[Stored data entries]
<<<<

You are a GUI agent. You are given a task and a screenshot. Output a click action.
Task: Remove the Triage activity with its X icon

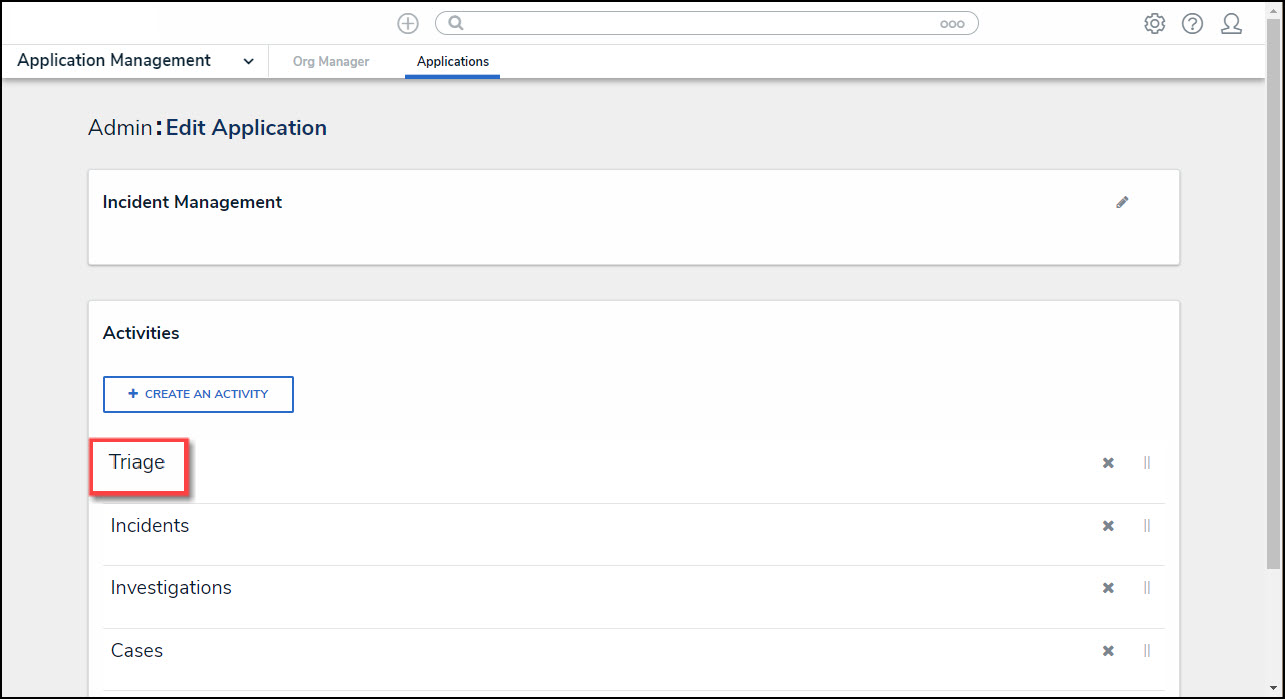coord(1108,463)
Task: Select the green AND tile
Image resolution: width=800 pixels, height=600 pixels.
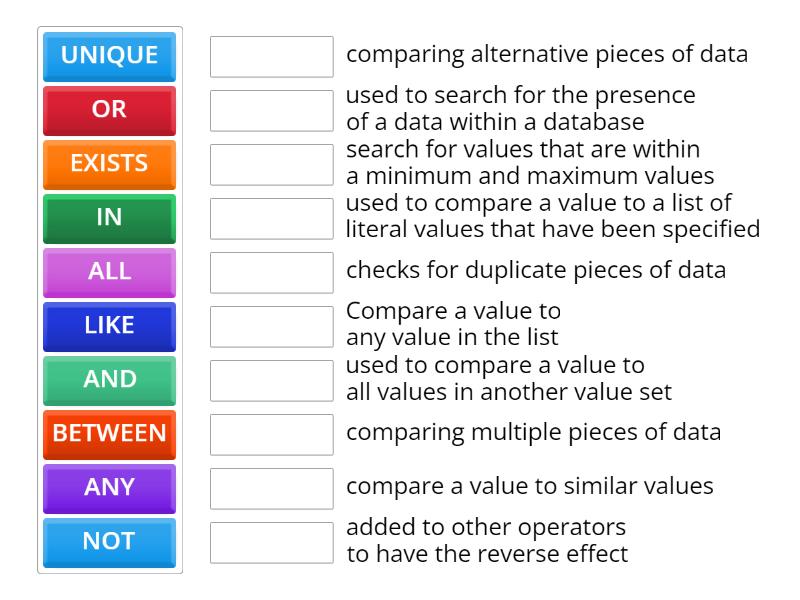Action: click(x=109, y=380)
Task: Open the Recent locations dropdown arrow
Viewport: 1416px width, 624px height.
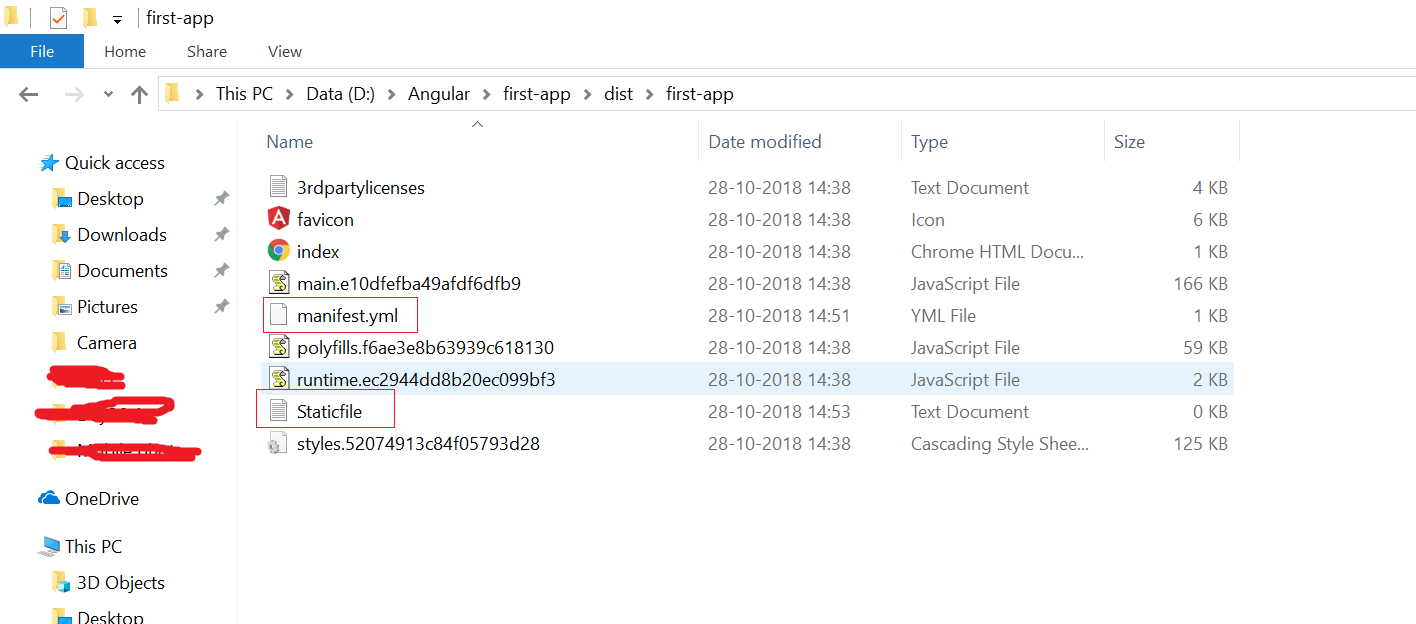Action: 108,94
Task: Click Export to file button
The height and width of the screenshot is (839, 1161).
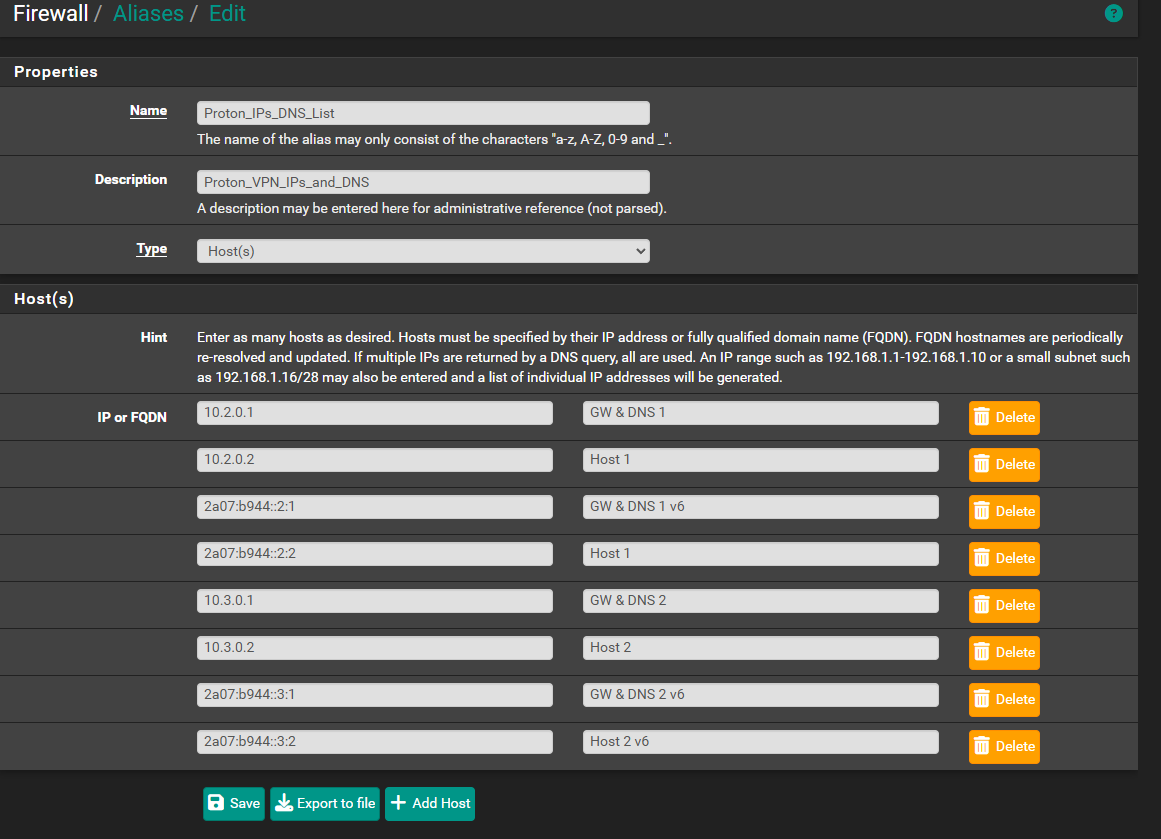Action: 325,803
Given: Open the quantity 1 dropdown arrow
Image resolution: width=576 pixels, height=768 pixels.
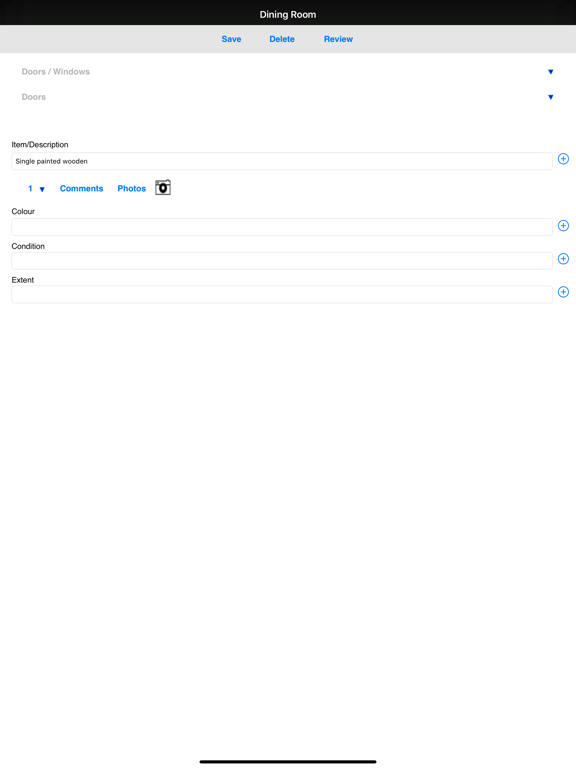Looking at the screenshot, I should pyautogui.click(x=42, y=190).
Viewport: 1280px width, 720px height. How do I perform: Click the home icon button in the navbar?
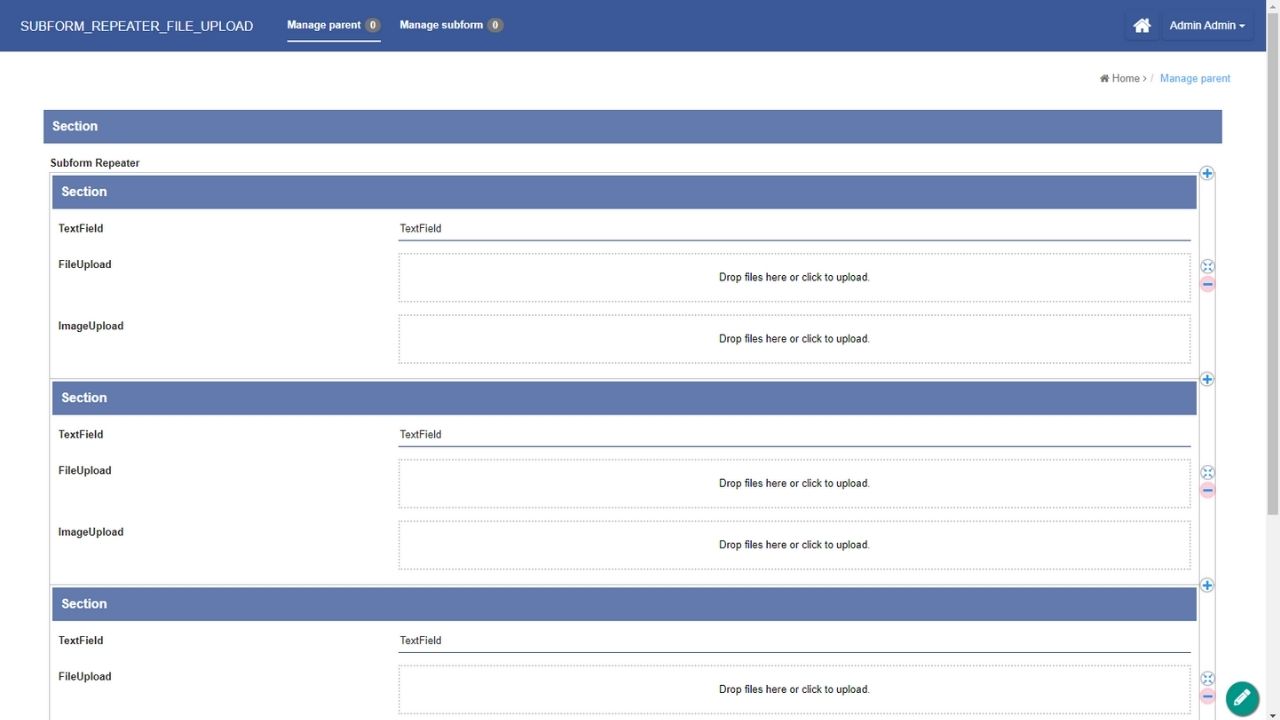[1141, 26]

>>>>

▶ _WHAT YOU SHOULD DO_
Extract from the data every line where "arrow" shows up.

▶ _RESULT OF THE TASK_
Task: Open the Recent locations dropdown arrow
Given: Open the quantity 1 dropdown arrow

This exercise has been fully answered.